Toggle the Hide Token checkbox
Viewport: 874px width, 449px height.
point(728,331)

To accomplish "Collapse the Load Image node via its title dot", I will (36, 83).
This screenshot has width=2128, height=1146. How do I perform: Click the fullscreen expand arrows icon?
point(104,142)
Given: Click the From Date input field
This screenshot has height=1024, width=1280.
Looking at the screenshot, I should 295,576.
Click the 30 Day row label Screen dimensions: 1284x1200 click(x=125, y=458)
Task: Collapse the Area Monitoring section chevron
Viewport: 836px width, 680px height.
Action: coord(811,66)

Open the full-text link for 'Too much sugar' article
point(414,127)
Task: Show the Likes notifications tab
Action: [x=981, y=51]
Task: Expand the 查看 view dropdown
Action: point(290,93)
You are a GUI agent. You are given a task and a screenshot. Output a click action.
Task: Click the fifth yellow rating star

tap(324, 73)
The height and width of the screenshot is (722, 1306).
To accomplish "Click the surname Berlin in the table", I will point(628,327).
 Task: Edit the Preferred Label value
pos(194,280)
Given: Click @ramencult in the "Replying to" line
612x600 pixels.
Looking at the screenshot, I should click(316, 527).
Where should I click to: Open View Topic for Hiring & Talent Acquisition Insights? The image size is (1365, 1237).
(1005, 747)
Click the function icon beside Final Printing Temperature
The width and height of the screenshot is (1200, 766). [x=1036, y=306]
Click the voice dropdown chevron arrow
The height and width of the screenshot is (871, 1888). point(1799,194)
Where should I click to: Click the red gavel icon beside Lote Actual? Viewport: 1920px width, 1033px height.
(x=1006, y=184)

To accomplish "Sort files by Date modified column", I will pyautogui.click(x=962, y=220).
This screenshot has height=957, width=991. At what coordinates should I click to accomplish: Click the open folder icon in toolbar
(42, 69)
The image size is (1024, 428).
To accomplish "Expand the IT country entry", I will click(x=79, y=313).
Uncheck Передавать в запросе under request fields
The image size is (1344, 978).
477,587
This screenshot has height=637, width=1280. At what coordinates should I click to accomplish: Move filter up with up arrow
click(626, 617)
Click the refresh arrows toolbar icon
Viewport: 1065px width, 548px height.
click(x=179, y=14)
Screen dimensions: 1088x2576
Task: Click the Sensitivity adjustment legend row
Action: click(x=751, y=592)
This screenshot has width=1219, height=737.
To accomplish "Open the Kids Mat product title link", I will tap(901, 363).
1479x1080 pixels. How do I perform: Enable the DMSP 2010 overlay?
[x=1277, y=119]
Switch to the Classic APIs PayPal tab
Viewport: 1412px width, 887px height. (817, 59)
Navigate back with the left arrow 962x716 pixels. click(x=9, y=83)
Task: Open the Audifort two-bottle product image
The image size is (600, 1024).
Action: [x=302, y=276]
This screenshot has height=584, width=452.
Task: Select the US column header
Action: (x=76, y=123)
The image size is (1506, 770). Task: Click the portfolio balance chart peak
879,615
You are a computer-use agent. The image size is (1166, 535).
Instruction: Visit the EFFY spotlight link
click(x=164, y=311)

◆ WHAT YOU WILL DO:
Write out every one of the rows above again, word for word and in their original order.

◆ RESULT:
Toggle the Hide Token checkbox
Viewport: 874px width, 449px height.
point(728,331)

To accomplish "Collapse the Load Image node via its title dot", I will (36, 83).
This screenshot has width=2128, height=1146. How do I perform: Click the fullscreen expand arrows icon?
point(104,142)
Given: Click the From Date input field
This screenshot has height=1024, width=1280.
Looking at the screenshot, I should 295,576.
Click the 30 Day row label Screen dimensions: 1284x1200 click(x=125, y=458)
Task: Collapse the Area Monitoring section chevron
Viewport: 836px width, 680px height.
Action: coord(811,66)

Open the full-text link for 'Too much sugar' article
point(414,127)
Task: Show the Likes notifications tab
Action: [x=981, y=51]
Task: Expand the 查看 view dropdown
Action: point(290,93)
You are a GUI agent. You are given a task and a screenshot. Output a click action.
Task: Click the fifth yellow rating star

tap(324, 73)
The height and width of the screenshot is (722, 1306).
To accomplish "Click the surname Berlin in the table", I will point(628,327).
 Task: Edit the Preferred Label value
pos(194,280)
Given: Click @ramencult in the "Replying to" line
612x600 pixels.
Looking at the screenshot, I should click(316, 527).
Where should I click to: Open View Topic for Hiring & Talent Acquisition Insights? The image size is (1365, 1237).
(1005, 747)
Click the function icon beside Final Printing Temperature
The width and height of the screenshot is (1200, 766). [x=1036, y=306]
Click the voice dropdown chevron arrow
The height and width of the screenshot is (871, 1888). point(1799,194)
Where should I click to: Click the red gavel icon beside Lote Actual? Viewport: 1920px width, 1033px height.
(x=1006, y=184)

To accomplish "Sort files by Date modified column", I will pyautogui.click(x=962, y=220).
This screenshot has height=957, width=991. At what coordinates should I click to accomplish: Click the open folder icon in toolbar
(42, 69)
The image size is (1024, 428).
To accomplish "Expand the IT country entry", I will click(x=79, y=313).
Uncheck Передавать в запросе under request fields
The image size is (1344, 978).
477,587
This screenshot has height=637, width=1280. At what coordinates should I click to accomplish: Move filter up with up arrow
click(626, 617)
Click the refresh arrows toolbar icon
Viewport: 1065px width, 548px height.
click(x=179, y=14)
Screen dimensions: 1088x2576
Task: Click the Sensitivity adjustment legend row
Action: click(x=751, y=592)
This screenshot has width=1219, height=737.
To accomplish "Open the Kids Mat product title link", I will tap(901, 363).
1479x1080 pixels. How do I perform: Enable the DMSP 2010 overlay?
[x=1277, y=119]
Switch to the Classic APIs PayPal tab
Viewport: 1412px width, 887px height. (817, 59)
Navigate back with the left arrow 962x716 pixels. click(x=9, y=83)
Task: Open the Audifort two-bottle product image
The image size is (600, 1024).
Action: [x=302, y=276]
This screenshot has height=584, width=452.
Task: Select the US column header
Action: (x=76, y=123)
The image size is (1506, 770). Task: Click the portfolio balance chart peak
879,615
You are a computer-use agent. The image size is (1166, 535).
Instruction: Visit the EFFY spotlight link
click(x=164, y=311)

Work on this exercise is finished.